Eliza finally grew suspicious of the woman, picked a quarrel with her, and ejected her.
No one said very much to him about going to Harvard.
He himself had no very clear reason for going, and only in September, a few days before the beginning of the term, decided to go.
He talked about it at intervals during the summer, but, like all his family, he needed the pressure of immediacy to force a decision.
He was offered employment on several newspapers in the State, and on the teaching staff of the run-down military academy that topped a pleasant hill two miles from town.
But in his heart he knew he was going to leave.
And no one opposed him very much.
Helen railed against him at times to Luke, but made only a few indifferent and unfriendly comments to himself about it.
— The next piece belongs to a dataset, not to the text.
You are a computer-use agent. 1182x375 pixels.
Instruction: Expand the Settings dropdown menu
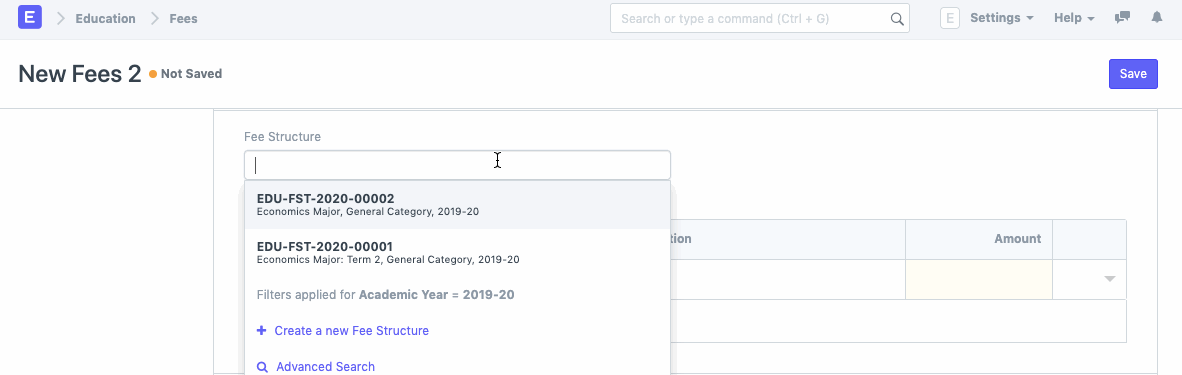tap(1001, 18)
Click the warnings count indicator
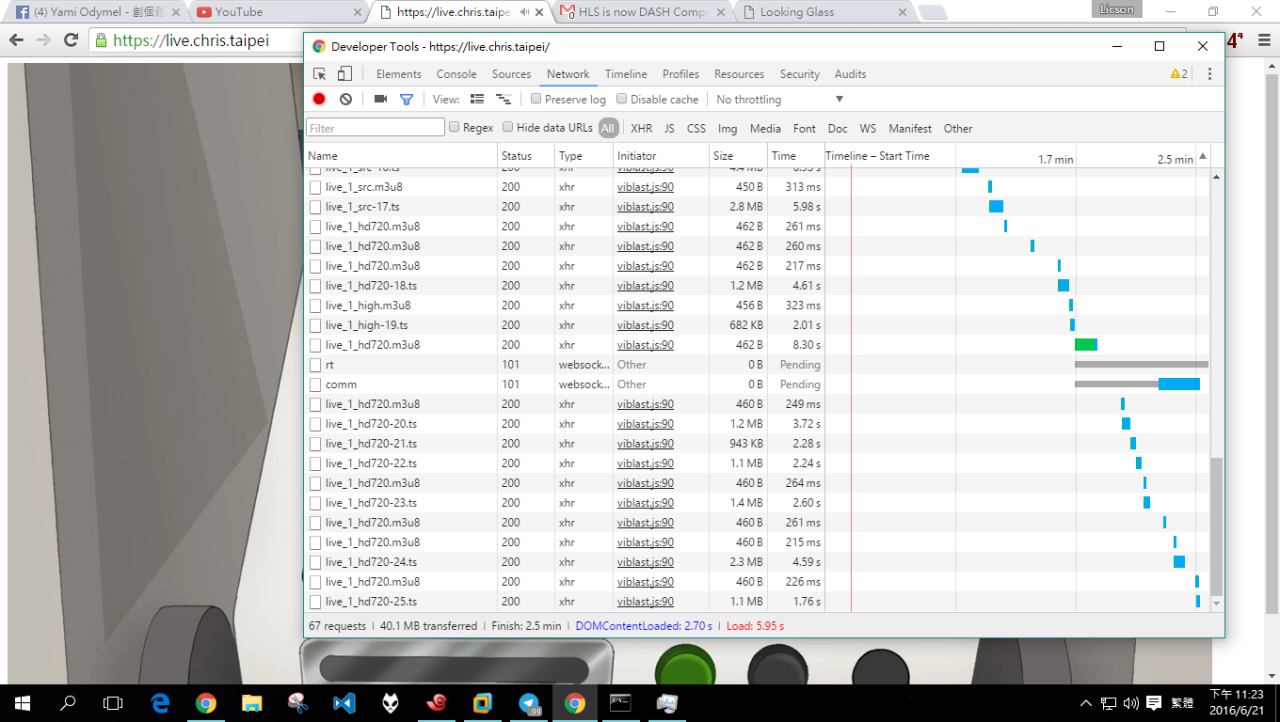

Gant moaned wearily, saying:
“Let him do as he likes.
I can’t pay out any more money on his education.
If he wants to go, his mother must send him.”
Eliza pursed her lips thoughtfully, made a bantering noise, and said:
“Hm!
Harvard!
That’s mighty big talk, boy.
Where are you going to get the money?”
“I can get it,” he said darkly.
“People will lend it to me.”
“No, son,” she said with instant grave caution.
“I don’t want you to do anything like that.
You mustn’t start life by accumulating debts.”
He was silent, trying to force the terrible sentence through his parched lips.